Two defendants each received 11 months probation in a drug bust case that also involved weapons and a mix of poisonous and nonpoisonous snakes.
Conan Samson Yates, 26, and Kelly Rose McDonald, 24, are in Florida and were not required to appear for their sentencing hearing Thursday in Jackson County Circuit Court. In addition to probation, they were each fined $2,400.
Defense lawyer Justin Rosas entered guilty pleas on Yates' behalf to charges of importing or exporting more than 16 ounces of marijuana, possession of more than a quarter-once of an unlicensed cannabinoid extract and unlawful delivery of marijuana. Seven other drug-related charges were dismissed as part of the plea agreement.
Defense lawyer Jeni Feinberg entered a guilty plea on McDonald's behalf to a single count of possession of more than a quarter-ounce of unlicensed cannabinoid extract. Nine other charges were dismissed.
Yates and McDonald will be eligible to have their felony drug convictions reduced to misdemeanors if they successfully complete the terms of their probation.
Yates and McDonald were arrested in August 2016 after investigators issued a search warrant in the 400 block of Wagon Trail Drive outside Jacksonville. Investigators found large amounts of packaged marijuana, marijuana plants, psychedelic mushrooms, ecstasy and a butane honey oil lab, according to a release issued at the time by Oregon State Police.
The search was complicated by numerous snakes, seven of which were poisonous. Albino cobras, rattlesnakes and a python were among the species identified. The animals were left uninjured at the residence, the release said.
Investigators seized 101 marijuana plants, more than 20 pounds of packaged and heat-sealed marijuana, and an additional 100 pounds of marijuana throughout the property. Other drugs included bags of psilocybin mushrooms, ecstasy, hydrocodone tablets and multiple pounds of honey oil, according to OSP.
A butane honey oil operation in a shed on the property yielded quarts of concentrated marijuana extract, according to probable cause affidavits filed by OSP.
The technique of creating the marijuana extract can be explosive. In other cases in Southern Oregon, people in or near honey oil operations have been badly burned in fires and explosions.
OSP clandestine-lab personnel safely dismantled the lab, the press release said.
Weapons seized included 20 rifles and five pistols, some of which were loaded, the press release said.
The search warrant was issued after the couple prepared approximately 30 pounds of dried and processed marijuana for sale to a confidential informant, according to court documents.
Investigators seized scales, packaging materials, electronic devices, plus a vehicle allegedly involved in the operation.

■ PROMPT A ■
Reproduce the stretch of the drug bust article from "A butane honey oil operation" through "loaded, the press release said.".
■ PROMPT B ■
List every kind of snake that the drug bust article names as identified during the search.

■ SUPPLIED RECORDS ■
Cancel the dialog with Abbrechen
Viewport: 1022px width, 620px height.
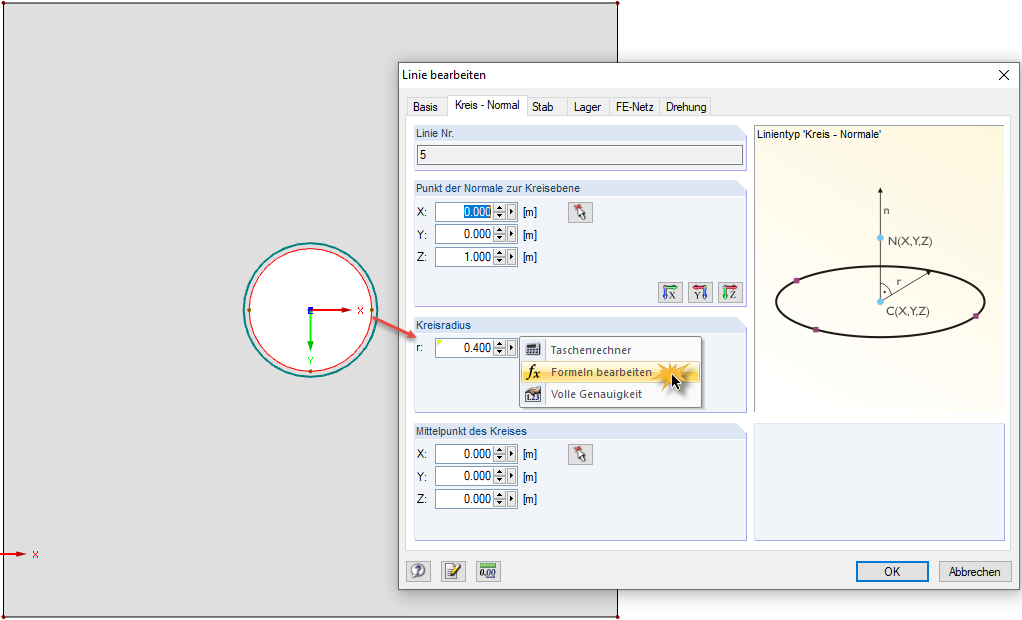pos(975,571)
* * *
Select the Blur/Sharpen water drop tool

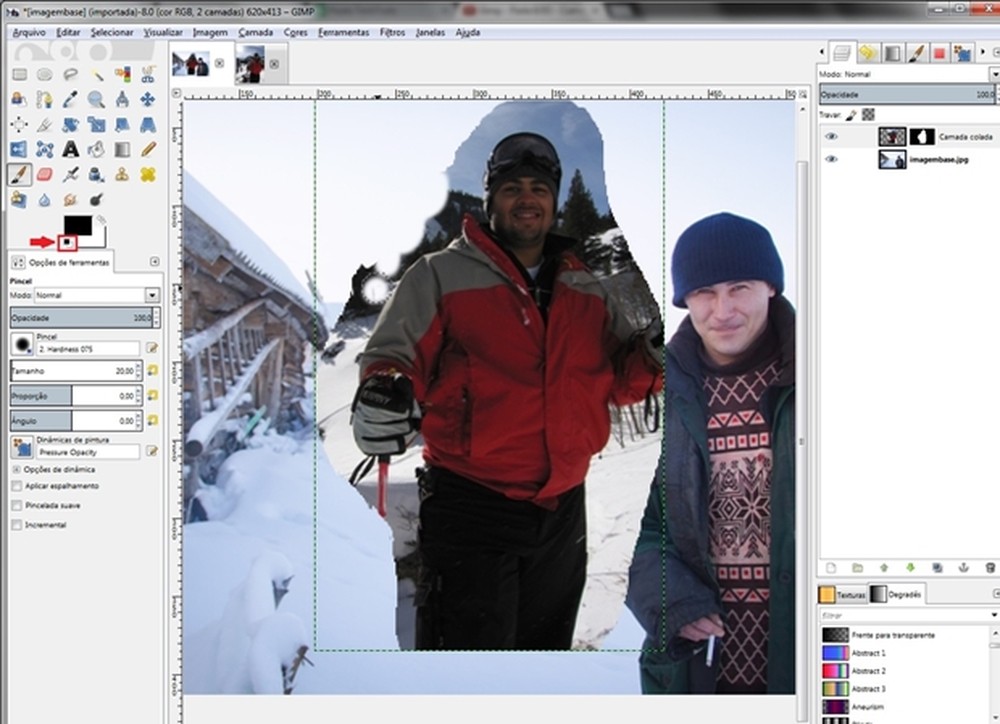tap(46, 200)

■ ANSWER SPACE A ■
A butane honey oil operation in a shed on the property yielded quarts of concentrated marijuana extract, according to probable cause affidavits filed by OSP.
The technique of creating the marijuana extract can be explosive. In other cases in Southern Oregon, people in or near honey oil operations have been badly burned in fires and explosions.
OSP clandestine-lab personnel safely dismantled the lab, the press release said.
Weapons seized included 20 rifles and five pistols, some of which were loaded, the press release said.

■ ANSWER SPACE B ■
Albino cobras, rattlesnakes, a python